Extract:
────────

In 2023, the maximum you could contribute among all your IRAs was $6,500 ($7,500 if you're 50 or older). In 2024, the max is $7,000 ($8,000 for those 50 or older).

While you can have more than one IRA and contribute to all of them in a single year, the contribution limit is a combined limit.

Traditional IRA contributions may also be tax-deductible, depending on how much you earn.

2024 traditional IRA deduction limits

The income limits on traditional IRA deductions only apply if you (or your spouse) have a retirement plan at work.

Filing status

2024 traditional IRA income limit

Deduction limit

Single or head of household (and covered by retirement plan at work)

$77,000 or less.

Full deduction.

More than $77,000, but less than $87,000.

Partial deduction.

$87,000 or more.

No deduction.

Married filing jointly (and covered by retirement plan at work)

$123,000 or less.

Full deduction.

More than $123,000, but less than $143,000.

Partial deduction.

$143,000 or more.

No deduction.

Married filing jointly (spouse covered by retirement plan at work)

$230,000 or less.

Full deduction.

More than $230,000, but less than $240,000.

Partial deduction.

$240,000 or more.

No deduction.

Married filing separately (you or spouse covered by retirement plan at work)

Less than $10,000.

Partial deduction.

$10,000 or more.

No deduction.

5 types of IRAs

Here are five popular types of IRAs and an overview of each:

1. Traditional IRA

Contributions to traditional IRAs are often tax-deductible. For example, contributing $3,000 to a traditional IRA could reduce the amount of your taxable income by $3,000. However, withdrawals from traditional IRAs in retirement are taxable as ordinary income.

Generally, you can take distributions from a traditional IRA starting at age 59 1/2. If you take money out before then, you may have to pay a 10% penalty (there are some exceptions). You must start taking required minimum distributions when you reach at certain age, depending on the year you were born.

If you're married and you or your spouse has a retirement plan at work, the amount of your traditional IRA contribution that you can deduct is reduced, and eventually eliminated, once you hit a certain income. You can still make contributions, but they won’t be tax-deductible. If you and your spouse don't have retirement plans at work, then you can deduct your IRA contribution no matter how much your income is.

» MORE: Learn more about traditional IRAs

2. Roth IRA

Contributions to Roth IRAs aren't tax-deductible, but regular contributions (excluding Roth conversions) can be withdrawn penalty- and tax-free at any time. Additionally, there are no taxes on investment gains when taken out during retirement. It's an attractive option for investors who have a long time before they retire, says Aaron.

“The question is, do you want to pay your taxes now or later? For me, I’d rather pay taxes now,” says Aaron.

Roth IRAs can help you combat inflation, Aaron says, because money loses value over time. He says he thinks of a Roth IRA as paying taxes on the seed vs. paying taxes on the harvest.

"I don't have the magic ball and I can never say I know what’s going to happen in the future, but if taxes go up, and you’re taking that money out in the future, you get to potentially minimize the taxes you pay.”

────────

Dataset extract:

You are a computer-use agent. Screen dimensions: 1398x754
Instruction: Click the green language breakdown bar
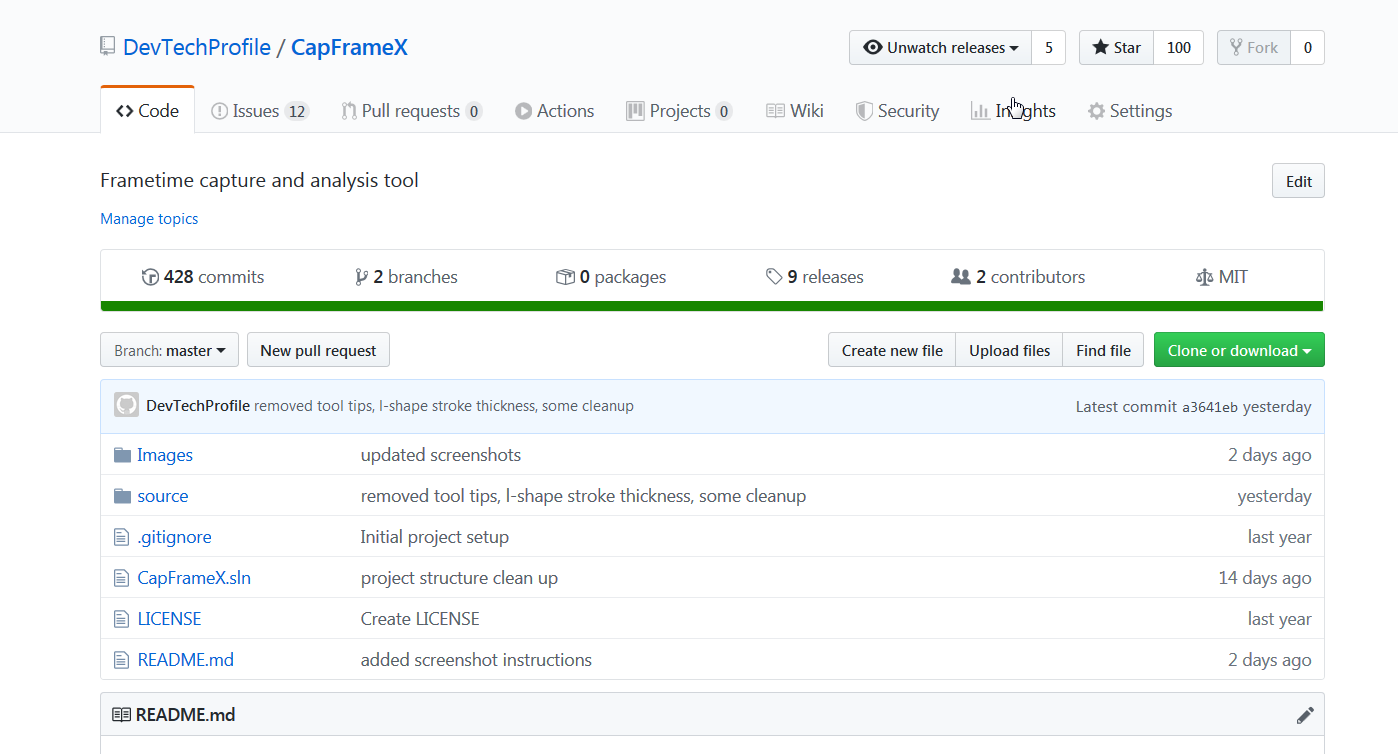coord(712,306)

────────

Return the stretch of the IRA text from "Here are five" through "as ordinary income.", copied word for word.

Here are five popular types of IRAs and an overview of each:

1. Traditional IRA

Contributions to traditional IRAs are often tax-deductible. For example, contributing $3,000 to a traditional IRA could reduce the amount of your taxable income by $3,000. However, withdrawals from traditional IRAs in retirement are taxable as ordinary income.